Die Berufsgenossenschaft entscheidet, ob die Krankheit als Berufskrankheit anerkannt wird und über Entschädigungsleistungen.
Durch engagierte Betriebs- und Personalräte können die Anerkennungschancen erhöht werden.
Erkrankte sollten sich bei der Auswahl der Gutachter beraten lassen.

von
Nicole P.

Vielen Dank schonmal für die Antworten.

Was kann man machen, wenn der behandelnde Arzt keinen Antrag ausfüllen will?

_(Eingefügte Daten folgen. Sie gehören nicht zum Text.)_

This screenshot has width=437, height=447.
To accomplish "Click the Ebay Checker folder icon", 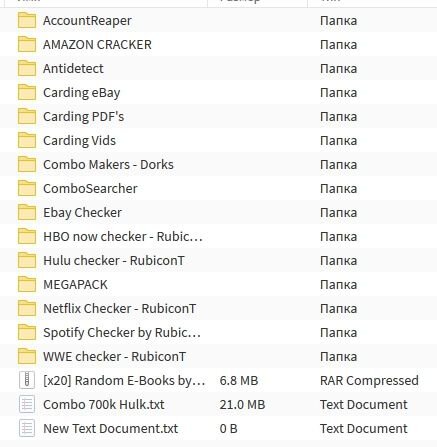I will click(x=27, y=212).
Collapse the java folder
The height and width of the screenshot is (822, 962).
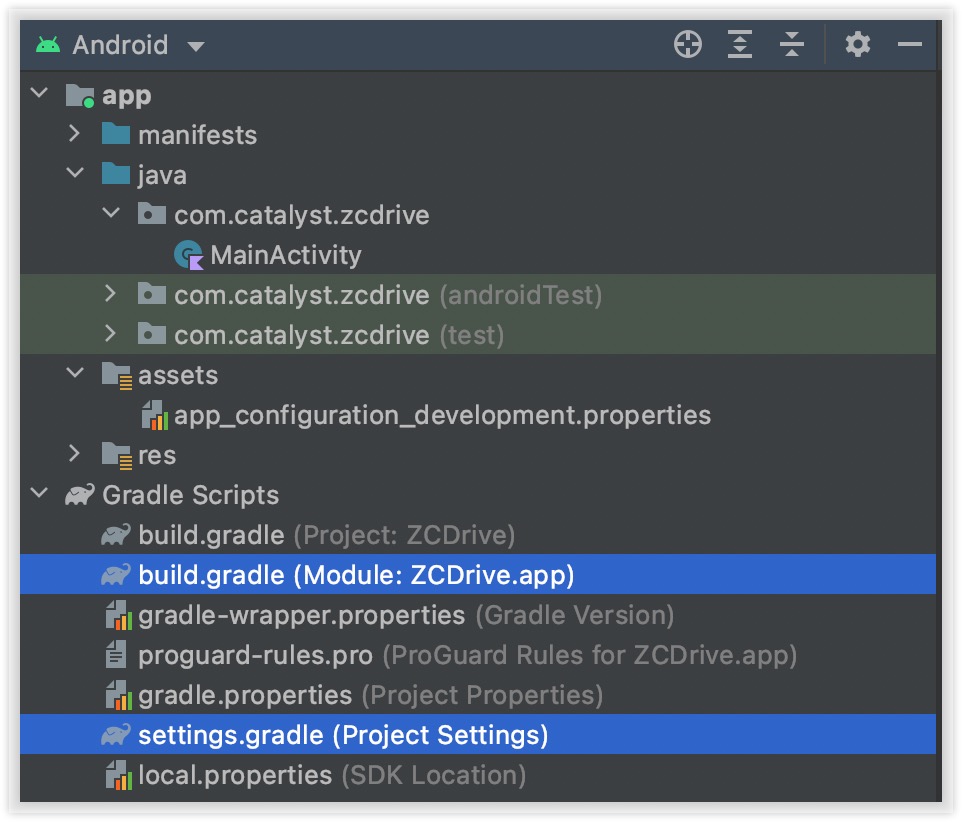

Wer kann noch beratend zur Seite stehen, wenn man keinen Betriebsrat o.ä. hat, da man selbstständig ist?

Viele Grüße

von
W*lfgang

Zitiert von: Nicole P.
Was kann man machen, wenn der behandelnde Arzt keinen Antrag ausfüllen will?
Nicole P.,

selbst Kontakt mit der zuständigen BG aufnehmen/rechts finden Sie Kontaktdaten:

http://www.dguv.de/de/versicherung/zustaendigkeit/index.jsp

Im einfachsten Fall, falls keine Vordrucke verfügbar sind, selbst einen formlosen Antrag aufsetzen und wenn da nur drinsteht "Ich will Unfallrente, weil ich in meinem XY-Beruf durch Erkrankung ABC nicht mehr uneingeschränkt arbeiten kann - senden Sie mir bitte entsprechende Antragsvordrucke zu." ...alles Weitere ergibt sich von selbst.

Sie können auch ins nächste Rathaus/Versicherungsamt marschieren, dass das formlos aufnimmt und weiterleitet, ggf. sogar nach Vordruckmaterial recherchiert.

Gruß
w.

von Experte/in Experten-Antwort

Hallo Nicole,

bitte haben Sie dafür Verständnis, dass ich mich als Vertreter der Deutschen Rentenversicherung zu den Voraussetzungen einer Berufskrankheit und zur Antragstellung bei der BG nicht positionieren kann. Allerdings enthält der Vorschlag von „W*lfgang“ erste Tipps und Ratschläge die Ihnen ggfs. weiterhelfen könnten.